Sampah hingga sekarang acap dituding sebagai biang masalah lingkungan. Sampah sendiri sebenarnya bukan masalah, Ia menjadi masalah kala manusia tak bisa mengelola sampah secara baik. Padahal banyak nilai tambah dari sampah yang selama ini terbiar. Ya ekonomi, ya energi juga lingkungan hidup kita.
Menyoal sampah memang komplek. Dari kebutuhan sehari-hari masyarakat saja, akan menghasilkan banyak sekali sampah. Apalagi, di era modern ini penggunaan alat elektronik tidak terelakkan. Hampir setiap aktivitas kita tidak terlepas dari peralatan elektronik seperti penanak nasi (rice cooker), blender, dispenser, kulkas, mesin cuci, AC, kipas angin, televisi, komputer, laptop, handphone, dan masih banyak lagi.
Masifnya pembelian produk elektronik ini akan terus meningkat dari waktu ke waktu seiring tuntutan modernitas, kebutuhan yang semakin kompleks, dan aspek kepraktisannya. Namun, tanpa kita sadari, perilaku ini akan meningkatkan jumlah sampah, yang populer disebut dengan electronic waste (e-waste).
Barangkali kita tidak tahu atau bahkan tidak peduli sampah elektronik ini mau dibuang ke mana. Padahal di dalam produk elektronik mengandung komponen-komponen yang ber-bahaya bagi lingkungan dan termasuk kategori limbah Bahan Berbahaya dan Beracun (B3), seperti merkuri, timbal, kromium, arsenik, dan lain-lain.
Suka tak suka, sampah ini juga membutuhkan lahan, meskipun saat ini sudah ada beberapa Tempat Pembuangan Akhir (TPA), namun kapasitasnya tidak seimbang dengan produksi sampah setiap hari. Oleh sebab itu, pengelolaan sampah ini harus dikembangkan. Sampah tidak hanya dibuang tetapi bisa dimanfaatkan untuk kepentingan lain.
Kita merujuk acuan 3 R, yaitu Reduce, Reuse dan Recycle. Reduce berarti mengurangi sampah, Reuse berarti memanfaatkan kembali sampah, seperti menggunakan sampah botol kaca untuk keperluan lain, serta Recycle berarti mendaur ulang, atau mengolah sampah menjadi barang lain yang lebih bermanfaat.
Utamnya daur ulang inilah konsep kreativitas perlu dikembangkan. Kantong plastik, bungkus rokok, bungkus permen, sedotan dan masih banyak lagi bisa diolah menjadi tas, hiasan, lantai rumah, dan sebagianya. Bahkan dari sampah organik bisa berubah menjadi pupuk organik dan laku dijual.
Badan Lingkungan Hidup dan Kehutanan dan pemerintah secara umum di daerah juga memfasilitasi pendampingan kreativitas masyarakat dalam mengelola atau mendaur ulang sampah pada UMKM binaan.

══════

*Instruksi A*:
Menurut teks tentang sampah, apa arti Reduce?
*Instruksi B*:
Ringkas paragraf dalam teks tentang sampah yang diawali "Suka tak suka, sampah ini" menjadi lebih singkat tanpa menghilangkan fakta utamanya.
*Instruksi C*:
Kutip tanpa perubahan bagian teks tentang sampah mulai dari "Menyoal sampah memang" hingga "electronic waste (e-waste).".
Baris data di bawah ini tidak berhubungan dengan teks tentang sampah.

══════

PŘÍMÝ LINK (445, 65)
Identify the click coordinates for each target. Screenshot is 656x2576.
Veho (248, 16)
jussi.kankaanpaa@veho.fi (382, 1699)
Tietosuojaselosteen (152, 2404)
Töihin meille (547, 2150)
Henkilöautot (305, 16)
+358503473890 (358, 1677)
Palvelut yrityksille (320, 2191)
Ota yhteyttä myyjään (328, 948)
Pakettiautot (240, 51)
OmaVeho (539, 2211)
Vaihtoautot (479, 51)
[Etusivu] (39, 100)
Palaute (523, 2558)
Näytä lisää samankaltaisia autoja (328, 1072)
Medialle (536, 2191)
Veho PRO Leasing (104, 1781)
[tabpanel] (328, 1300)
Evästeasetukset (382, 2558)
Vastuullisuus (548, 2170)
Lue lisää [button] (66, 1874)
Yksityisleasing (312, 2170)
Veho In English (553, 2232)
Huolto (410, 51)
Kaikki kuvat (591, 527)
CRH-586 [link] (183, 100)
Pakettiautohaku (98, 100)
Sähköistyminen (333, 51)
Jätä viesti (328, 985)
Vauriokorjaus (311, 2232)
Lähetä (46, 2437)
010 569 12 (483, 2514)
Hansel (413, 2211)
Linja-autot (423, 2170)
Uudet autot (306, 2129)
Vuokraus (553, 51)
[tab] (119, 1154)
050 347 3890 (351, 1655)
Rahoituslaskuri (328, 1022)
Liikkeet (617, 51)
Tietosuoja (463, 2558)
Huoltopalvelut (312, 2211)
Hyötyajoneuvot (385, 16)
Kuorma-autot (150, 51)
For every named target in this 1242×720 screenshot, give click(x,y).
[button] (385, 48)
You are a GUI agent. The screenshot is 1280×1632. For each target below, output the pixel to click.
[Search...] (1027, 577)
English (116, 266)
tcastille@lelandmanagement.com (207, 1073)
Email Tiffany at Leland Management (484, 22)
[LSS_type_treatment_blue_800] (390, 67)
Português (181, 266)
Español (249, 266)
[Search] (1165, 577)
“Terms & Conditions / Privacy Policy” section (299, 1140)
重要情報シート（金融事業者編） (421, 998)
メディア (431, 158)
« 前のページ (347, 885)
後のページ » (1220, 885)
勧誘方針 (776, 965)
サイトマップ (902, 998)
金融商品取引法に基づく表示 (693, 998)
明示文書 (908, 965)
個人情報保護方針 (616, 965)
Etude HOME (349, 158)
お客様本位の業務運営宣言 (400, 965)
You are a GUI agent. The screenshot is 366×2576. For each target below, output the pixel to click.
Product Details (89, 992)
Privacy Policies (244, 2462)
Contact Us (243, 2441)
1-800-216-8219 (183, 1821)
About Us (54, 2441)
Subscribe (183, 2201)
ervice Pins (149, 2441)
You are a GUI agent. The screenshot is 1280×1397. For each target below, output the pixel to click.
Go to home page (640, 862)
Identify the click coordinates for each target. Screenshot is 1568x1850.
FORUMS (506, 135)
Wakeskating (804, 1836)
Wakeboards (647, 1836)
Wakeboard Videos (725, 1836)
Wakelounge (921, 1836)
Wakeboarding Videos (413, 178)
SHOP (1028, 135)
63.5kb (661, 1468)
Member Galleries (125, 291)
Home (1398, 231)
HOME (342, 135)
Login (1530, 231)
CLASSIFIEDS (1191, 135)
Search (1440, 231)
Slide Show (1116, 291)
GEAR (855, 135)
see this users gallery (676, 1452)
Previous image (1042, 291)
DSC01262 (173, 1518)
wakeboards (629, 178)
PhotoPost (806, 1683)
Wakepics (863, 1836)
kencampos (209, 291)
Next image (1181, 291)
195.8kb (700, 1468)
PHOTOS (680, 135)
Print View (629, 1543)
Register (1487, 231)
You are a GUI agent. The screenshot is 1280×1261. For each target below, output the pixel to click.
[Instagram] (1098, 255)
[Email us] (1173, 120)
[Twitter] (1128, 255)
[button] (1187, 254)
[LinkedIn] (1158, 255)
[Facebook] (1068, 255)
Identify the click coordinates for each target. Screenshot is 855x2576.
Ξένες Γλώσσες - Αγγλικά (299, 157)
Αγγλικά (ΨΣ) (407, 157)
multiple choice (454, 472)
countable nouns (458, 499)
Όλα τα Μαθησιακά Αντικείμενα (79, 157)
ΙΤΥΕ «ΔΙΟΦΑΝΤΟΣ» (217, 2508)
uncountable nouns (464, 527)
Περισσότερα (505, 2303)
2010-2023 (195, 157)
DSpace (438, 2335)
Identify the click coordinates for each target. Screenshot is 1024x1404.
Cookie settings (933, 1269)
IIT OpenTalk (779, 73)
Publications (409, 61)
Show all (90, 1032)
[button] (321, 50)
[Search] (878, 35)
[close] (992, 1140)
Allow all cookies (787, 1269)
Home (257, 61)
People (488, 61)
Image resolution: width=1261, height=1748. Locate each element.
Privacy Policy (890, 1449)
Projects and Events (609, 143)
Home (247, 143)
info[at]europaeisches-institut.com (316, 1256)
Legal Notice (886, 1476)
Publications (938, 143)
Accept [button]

══════

*Jawaban Benar A*:
Mengurangi sampah.

*Jawaban Benar B*:
Sampah membutuhkan lahan, tetapi kapasitas TPA yang ada tidak seimbang dengan produksi sampah harian. Karena itu, pengelolaan sampah harus dikembangkan agar sampah tidak hanya dibuang, tetapi juga dimanfaatkan untuk kepentingan lain.

*Jawaban Benar C*:
Menyoal sampah memang komplek. Dari kebutuhan sehari-hari masyarakat saja, akan menghasilkan banyak sekali sampah. Apalagi, di era modern ini penggunaan alat elektronik tidak terelakkan. Hampir setiap aktivitas kita tidak terlepas dari peralatan elektronik seperti penanak nasi (rice cooker), blender, dispenser, kulkas, mesin cuci, AC, kipas angin, televisi, komputer, laptop, handphone, dan masih banyak lagi.
Masifnya pembelian produk elektronik ini akan terus meningkat dari waktu ke waktu seiring tuntutan modernitas, kebutuhan yang semakin kompleks, dan aspek kepraktisannya. Namun, tanpa kita sadari, perilaku ini akan meningkatkan jumlah sampah, yang populer disebut dengan electronic waste (e-waste).